- EXERCISE REQUIREMENTS
Since only the total matters, count the lines of these entries containing the word "agent" and write that total alone.

Records from a collection:
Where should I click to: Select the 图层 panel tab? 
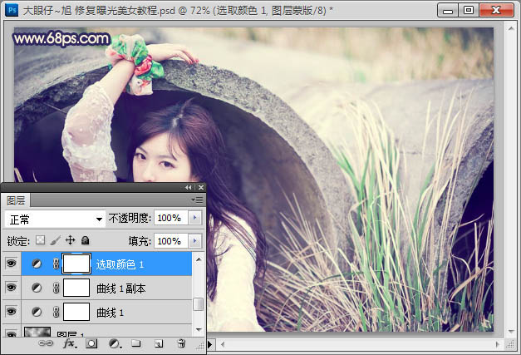16,200
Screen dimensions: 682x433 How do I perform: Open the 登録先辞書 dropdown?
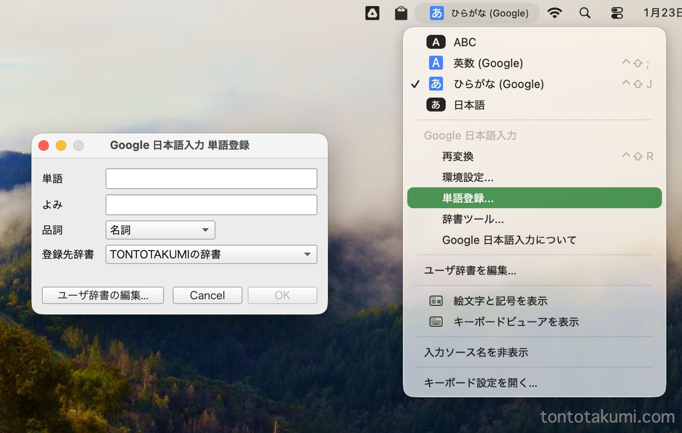pos(211,254)
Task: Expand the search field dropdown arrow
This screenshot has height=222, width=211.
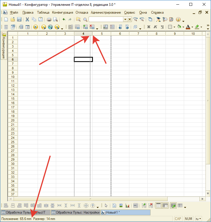Action: click(x=125, y=19)
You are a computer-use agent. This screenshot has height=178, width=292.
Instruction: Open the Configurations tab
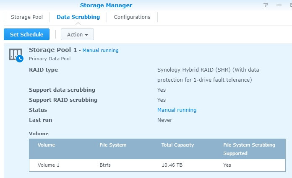pos(132,17)
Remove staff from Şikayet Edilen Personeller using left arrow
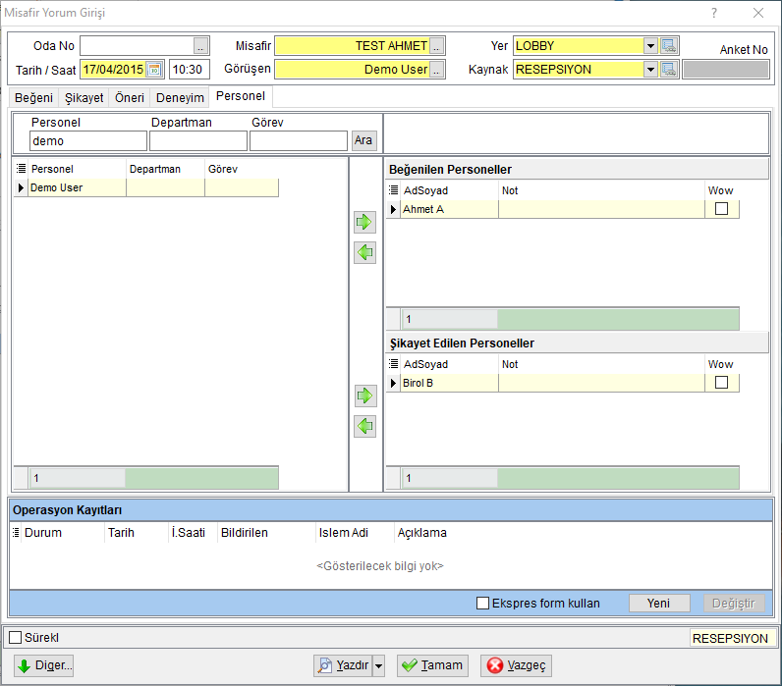This screenshot has width=782, height=686. pyautogui.click(x=364, y=427)
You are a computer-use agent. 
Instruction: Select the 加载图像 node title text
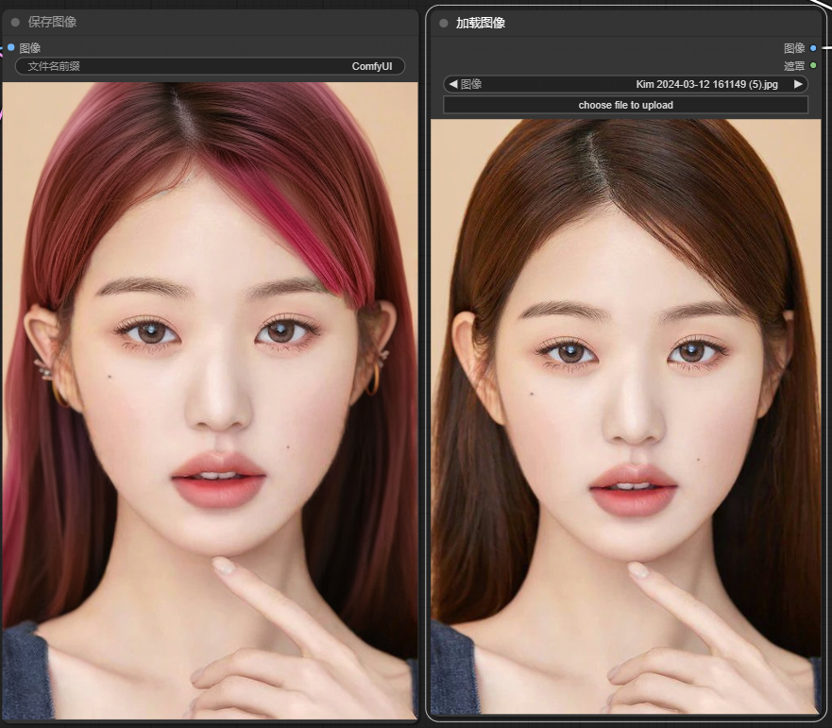[x=480, y=23]
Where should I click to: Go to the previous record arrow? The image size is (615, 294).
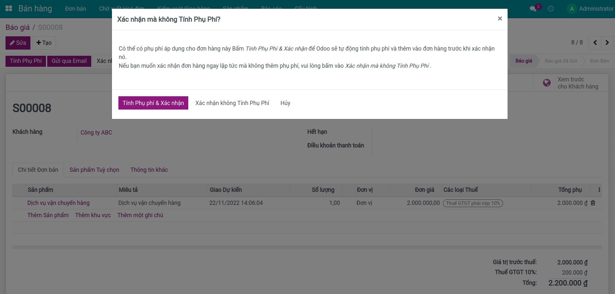pyautogui.click(x=595, y=43)
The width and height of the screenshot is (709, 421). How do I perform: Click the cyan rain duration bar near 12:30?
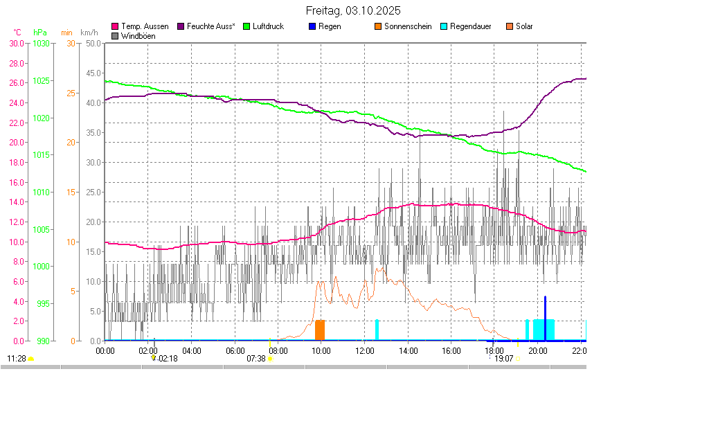[377, 330]
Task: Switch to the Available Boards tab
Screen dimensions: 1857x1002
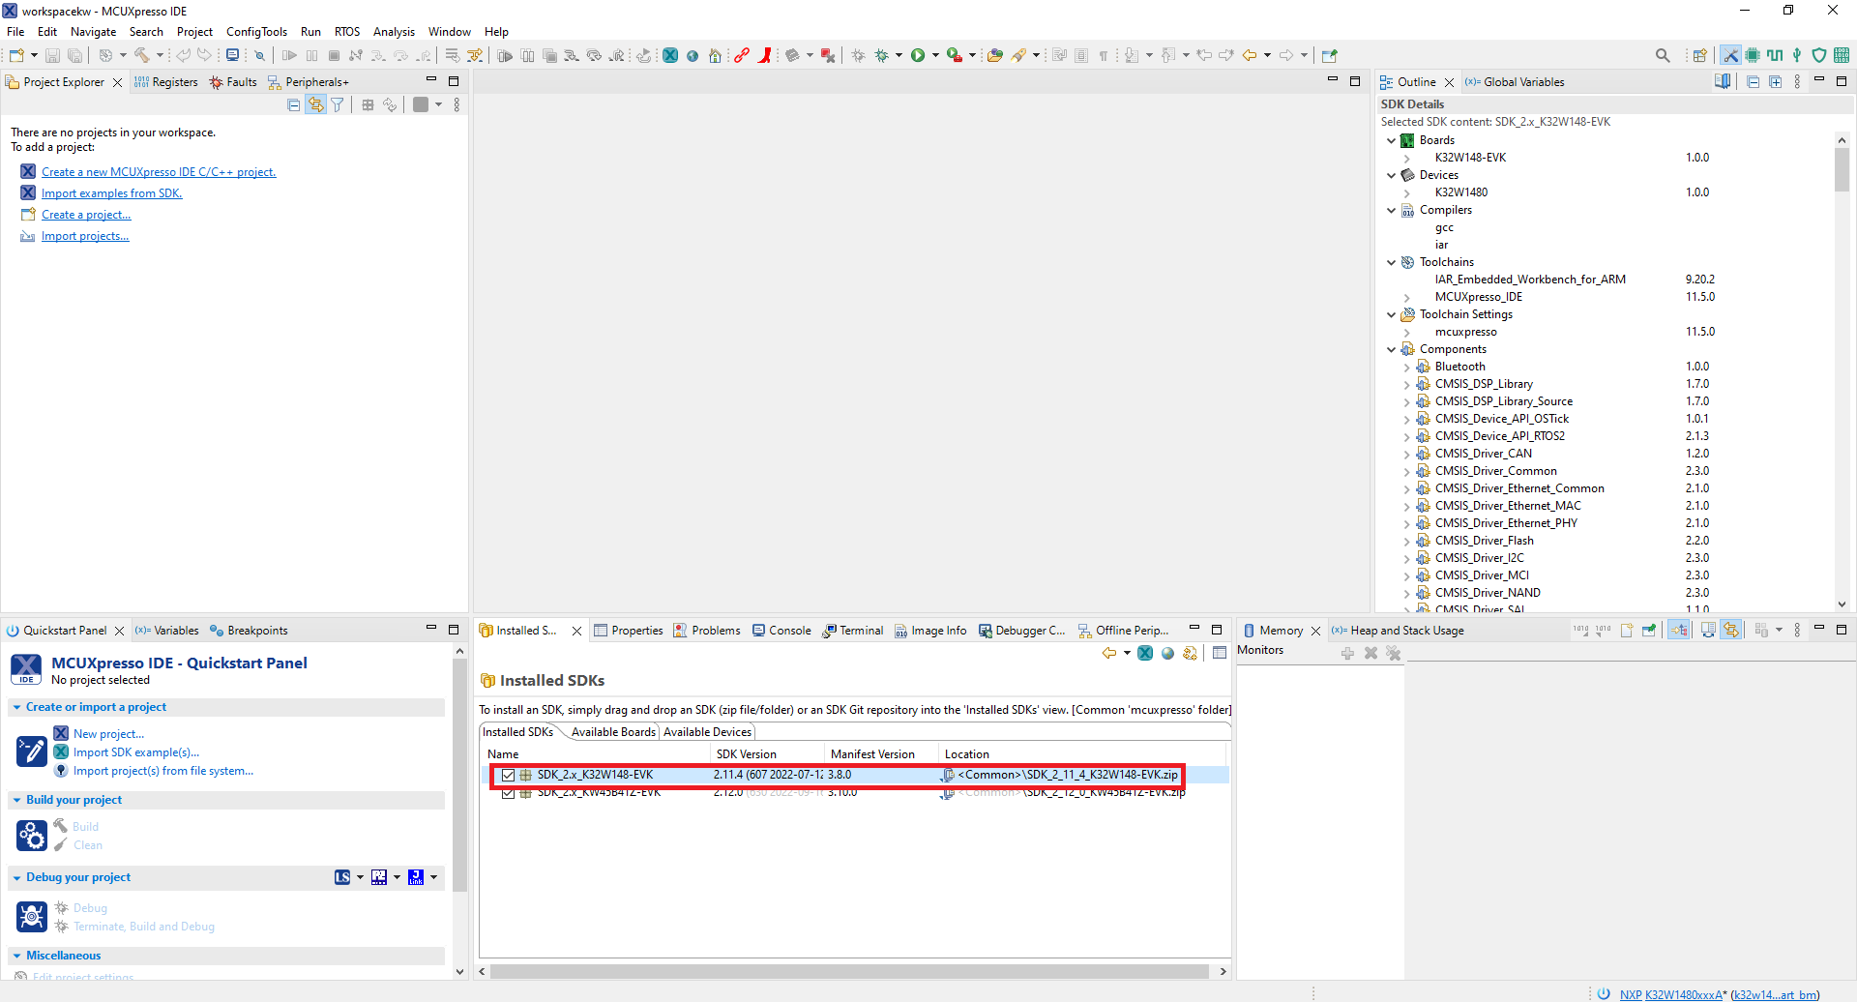Action: (613, 732)
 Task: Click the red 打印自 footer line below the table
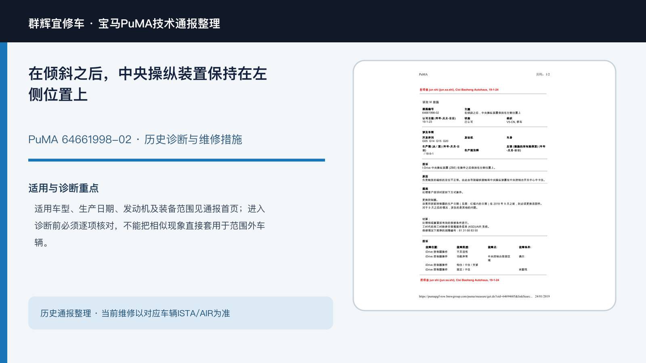[459, 280]

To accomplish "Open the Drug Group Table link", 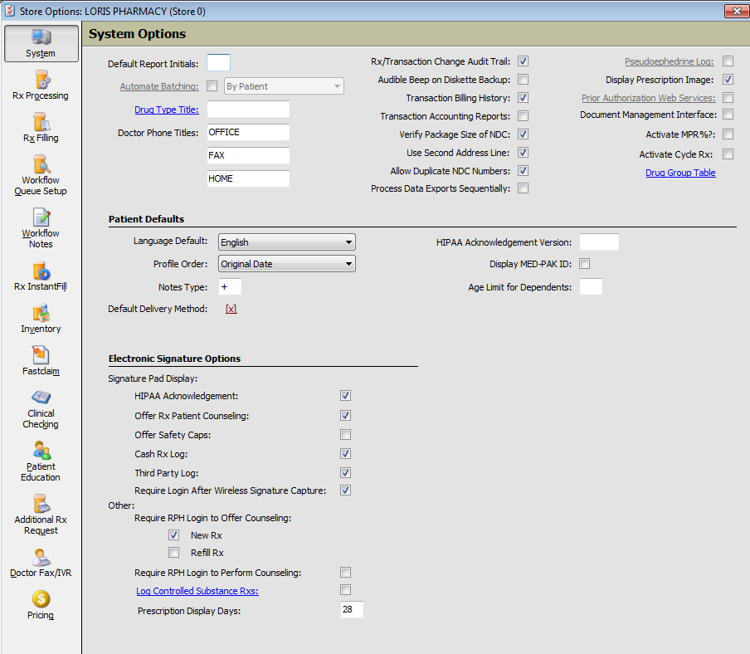I will point(680,173).
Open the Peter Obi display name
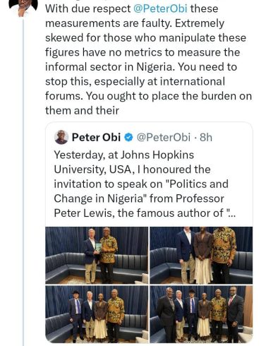The width and height of the screenshot is (261, 346). [96, 137]
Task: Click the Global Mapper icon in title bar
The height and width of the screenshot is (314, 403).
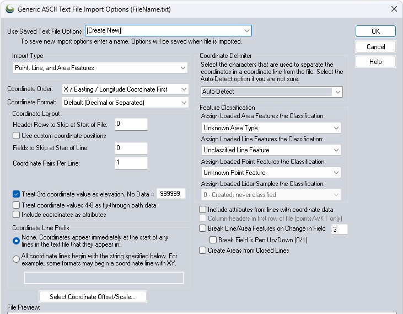Action: pos(9,9)
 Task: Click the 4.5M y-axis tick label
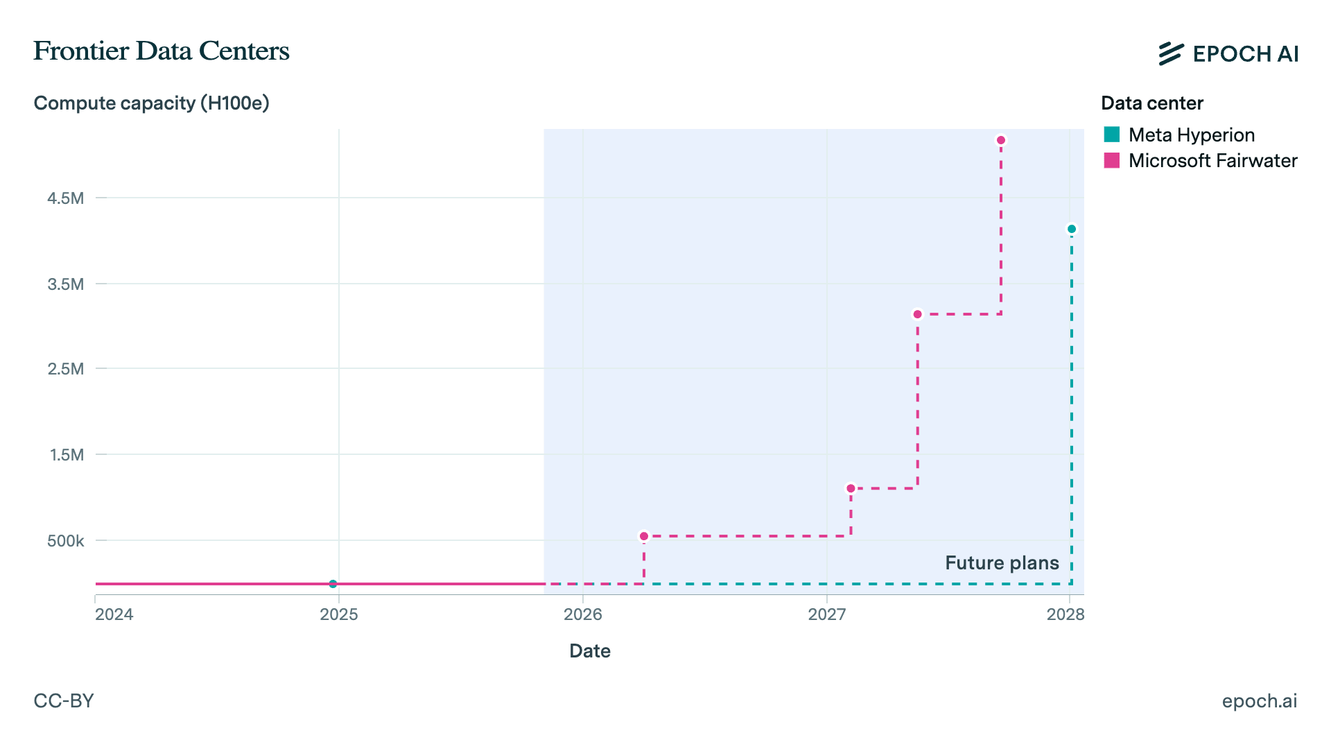65,198
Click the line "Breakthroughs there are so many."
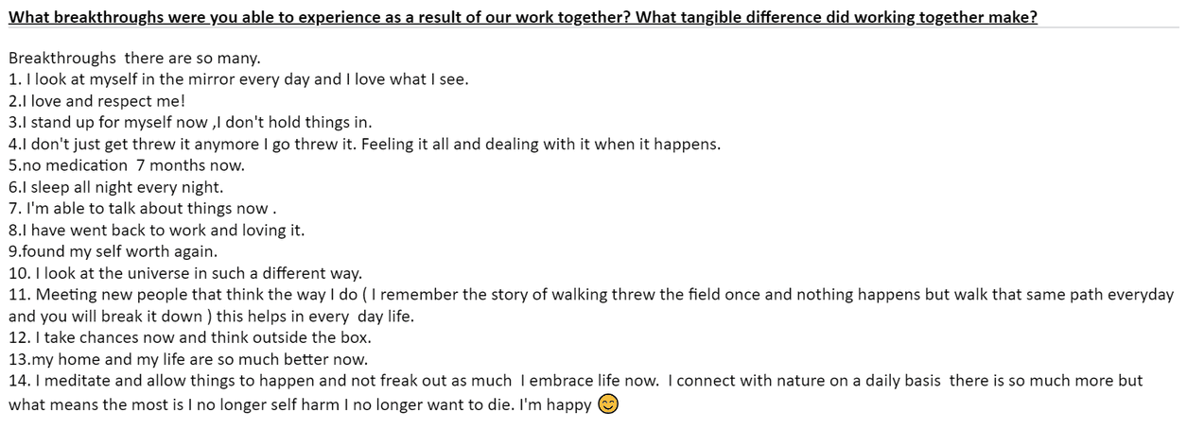 [x=128, y=58]
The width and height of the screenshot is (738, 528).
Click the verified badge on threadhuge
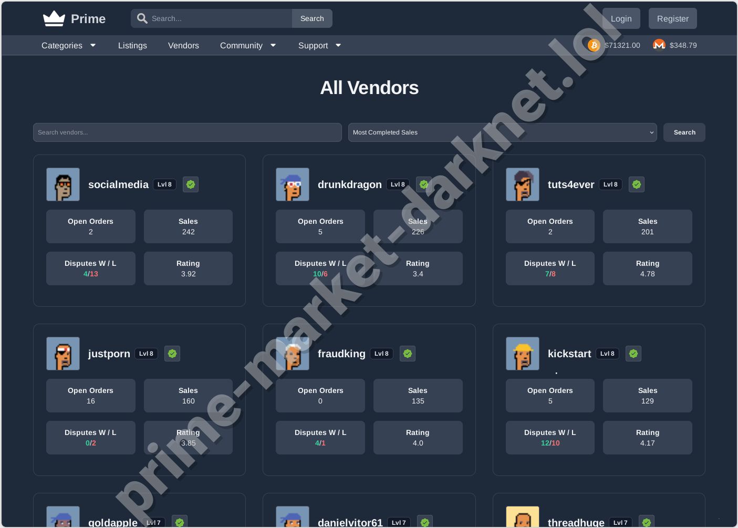[646, 522]
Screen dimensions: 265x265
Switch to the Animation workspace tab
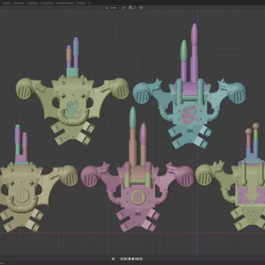[x=19, y=3]
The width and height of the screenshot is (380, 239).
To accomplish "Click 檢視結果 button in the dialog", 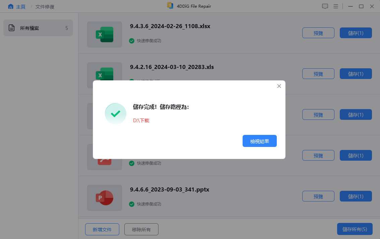I will click(260, 141).
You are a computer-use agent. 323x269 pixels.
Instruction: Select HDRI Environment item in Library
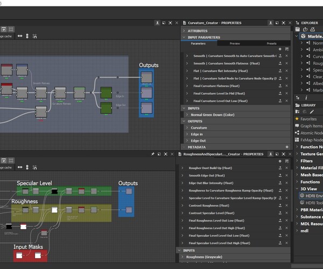[x=312, y=196]
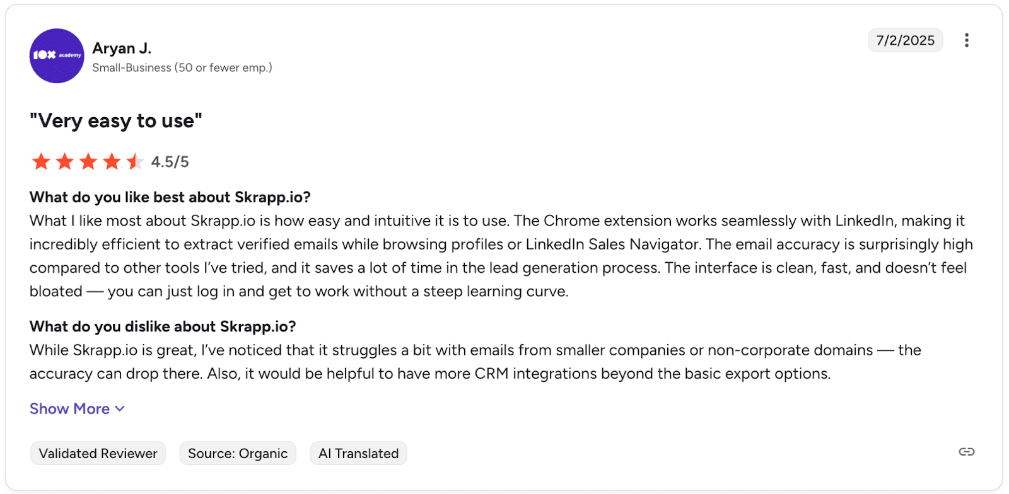Viewport: 1009px width, 494px height.
Task: Click the half-filled fifth star
Action: pos(134,162)
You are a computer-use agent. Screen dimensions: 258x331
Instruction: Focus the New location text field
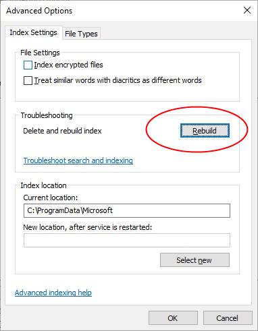[x=127, y=240]
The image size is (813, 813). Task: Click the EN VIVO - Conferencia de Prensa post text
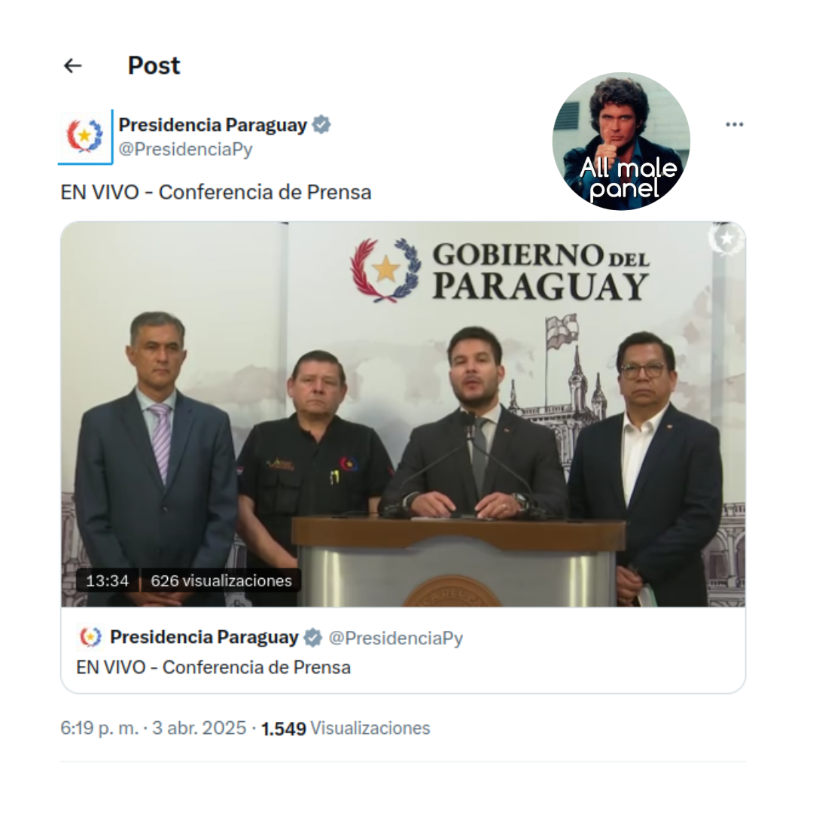[x=216, y=193]
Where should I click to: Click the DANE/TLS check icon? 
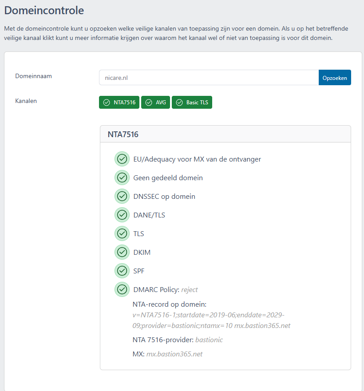tap(122, 215)
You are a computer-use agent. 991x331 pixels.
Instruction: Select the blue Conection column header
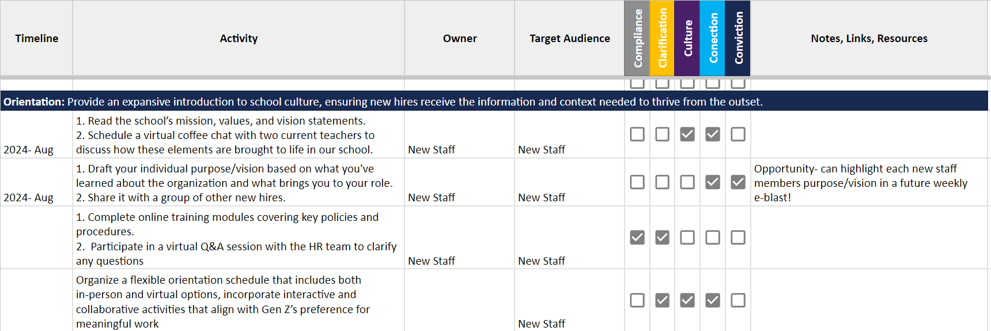coord(713,38)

- RESPONSE BOX
5